The confrontation on the night of Nov. 8 was ugly. Members of the Hispanic Caucus initially voted against the rule allowing debate on a tax bill that included the AMT "patch," which for a year would protect some 23 million Americans from being kicked into a higher income tax bracket.

Majority Leader Steny Hoyer, a moderate from Maryland, was beside himself. Congressional Quarterly reports that he jabbed his finger on the House floor at Joe Baca, the California Democrat who chairs the Hispanic Caucus, and yelled, "How dare you destroy this party? This will be the worst loss in 10 years."

Mr. Baca was having none of it. "You see this on the [voting] board?," he yelled back. "This is against me. This is against me personally." Luckily for Democrats, C-Span's microphones did not pick up the exchange.
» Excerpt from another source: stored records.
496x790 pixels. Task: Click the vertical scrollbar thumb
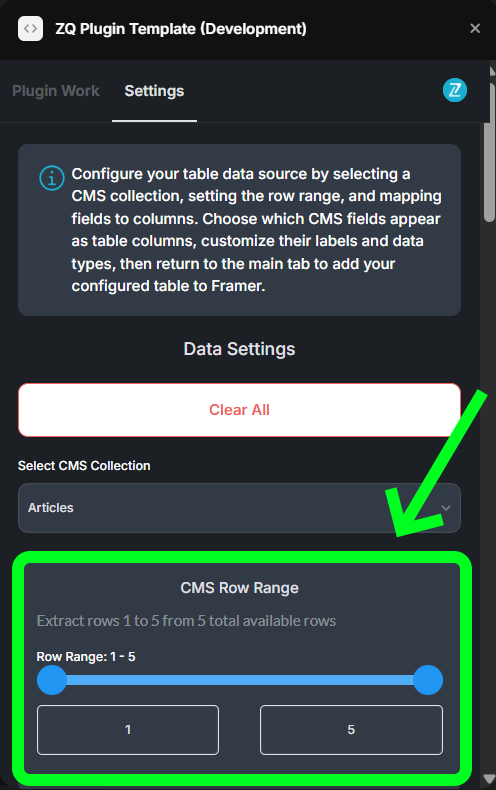[489, 151]
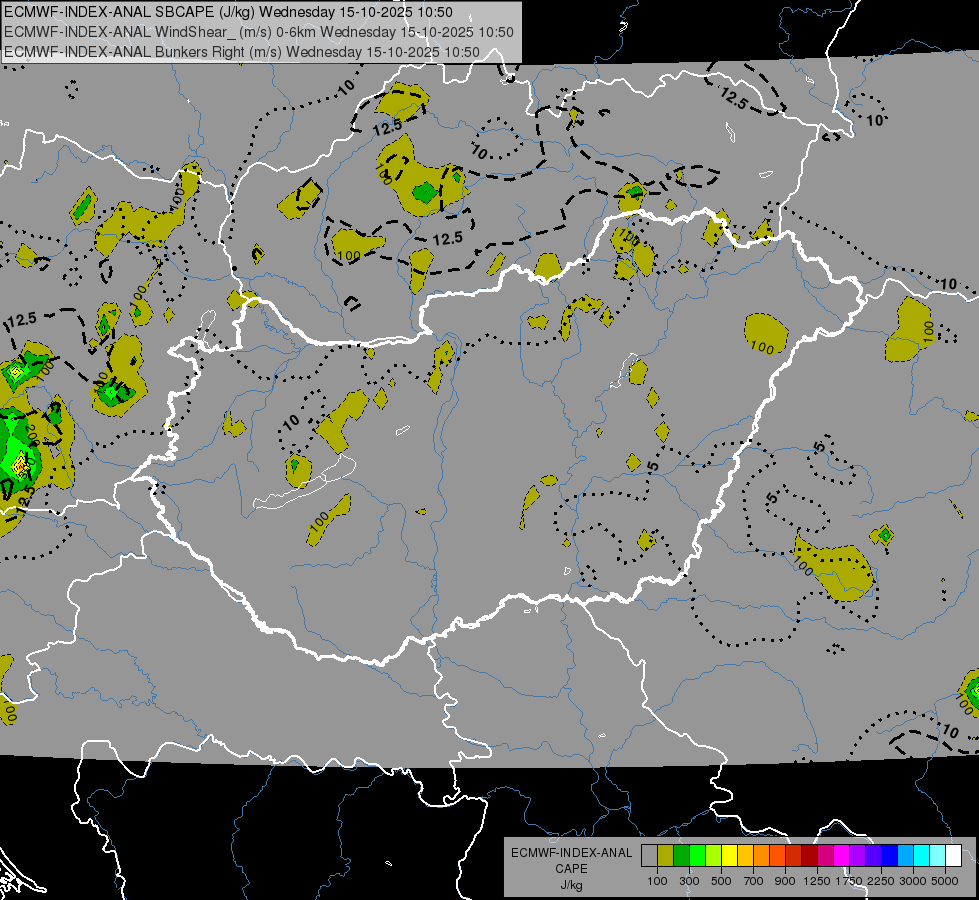Image resolution: width=979 pixels, height=900 pixels.
Task: Click the CAPE word in the legend
Action: pyautogui.click(x=571, y=869)
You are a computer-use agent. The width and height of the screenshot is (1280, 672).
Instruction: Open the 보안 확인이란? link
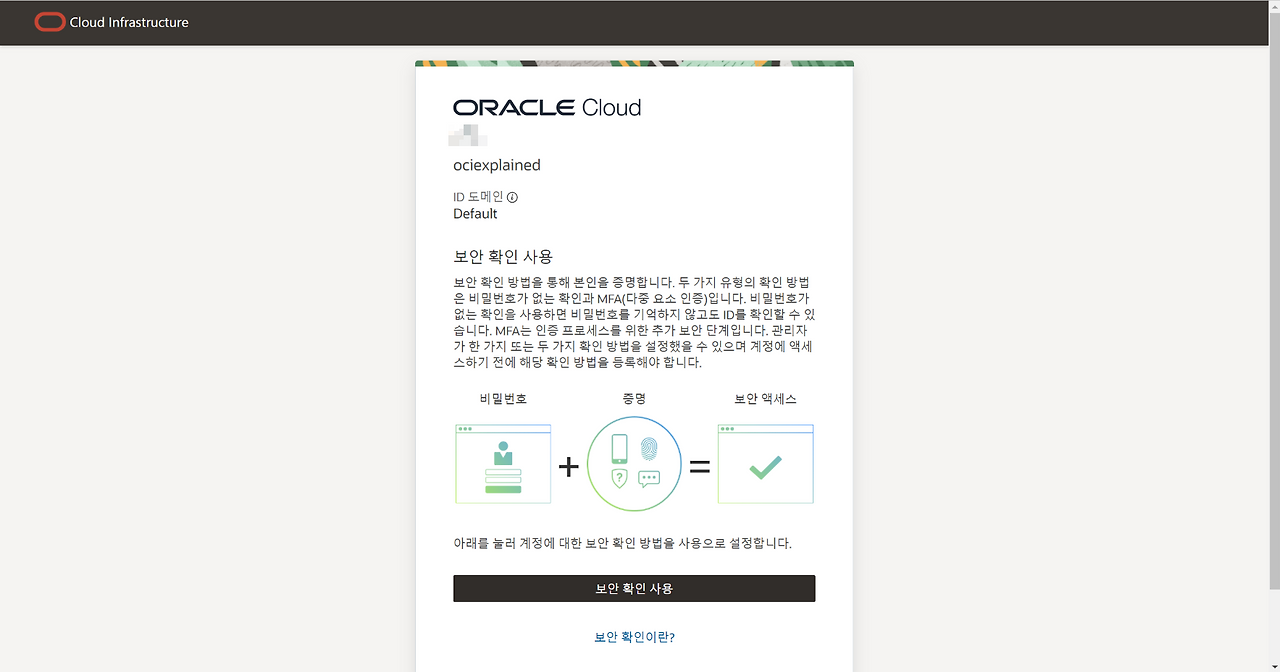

But it was audible to reporters in the press gallery. They also heard Rep. Luis Gutierrez of Illinois say that English-only efforts were symbolic of "bigotry and prejudice" against those who speak other languages.

After testy negotiations, the Hispanic Caucus finally agreed to let the tax bill proceed after extracting a promise from Ms. Pelosi that the House will not vote on the bill funding the Justice and Commerce Departments unless the English-only protection language is dropped. "There ain't going to be a bill" with the Alexander language, Mr. Baca has told reporters.

Sen. Alexander says that if that's the case, "thousands of small businesses across America will have to show there is some special reason to justify requiring their employees to speak our country's common language on the job." He notes that the number of EEOC actions against English-only policies grew to some 200 last year from 32 a decade ago. In an attempt at compromise, he has offered watered-down language that would still allow the EEOC to file many actions, but he says House Democrats rejected it.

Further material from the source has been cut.